Emosi publik diolah dengan cara apa saja: membayangkan PKI muncul lalu mengganti ideologi, atau warga Cina memukuli pribumi untuk menguasai ekonomi dan ulama dianiaya dimana-mana. Horor itu dicetak melalui media sosial dengan resep yang ringkas saja: aduk emosi begitu rupa, jika ada yang sangsi langsung di bully dan lipat gandakan informasi itu terus-menerus.
Politik kita tak hanya kehilangan kebenaran tapi juga mengaburkan kenyataan. Politik kita tidak memelihara akal sehat melainkan umbaran emosi. Sehingga dukungan diberikan tak didasarkan atas kesadaran tapi keyakinan buta. Muara berpolitik seperti ini bukan kemaslahatan publik tapi keinginan untuk memenangkan kelompoknya sendiri.
Tak mudah memang melawan bohong. Terlebih jika itu melibatkan mereka yang dinamai dengan tokoh publik.

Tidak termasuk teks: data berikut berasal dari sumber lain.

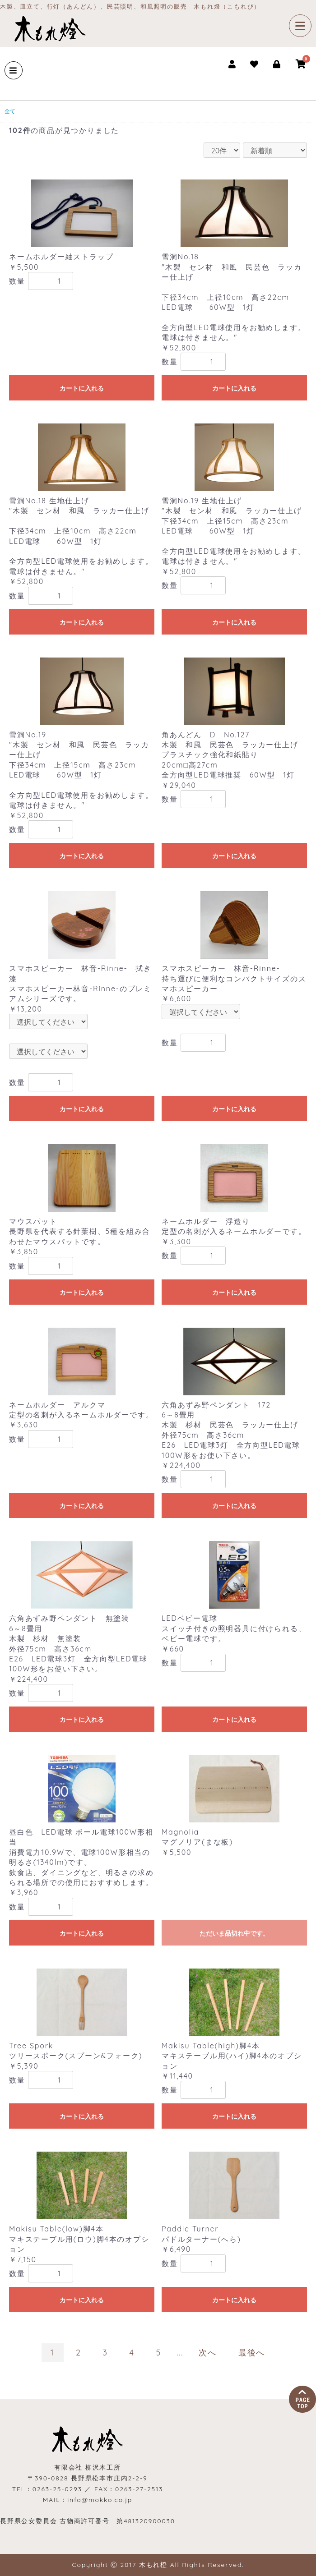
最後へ (251, 2352)
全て (10, 111)
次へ (208, 2352)
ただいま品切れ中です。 (234, 1933)
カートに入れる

Padahal akibat yang timbul luar biasa: rakyat jadi sulit untuk percaya. Tapi mungkin itulah pelajaran demokrasi yang mendasar: ketidak-percayaan bisa melahirkan perubahan apalagi jika itu didasarkan atas kesadaran kritis kita tentang mereka yang sering meyebut diri sebagai ‘tokoh ternama’.
Sekian.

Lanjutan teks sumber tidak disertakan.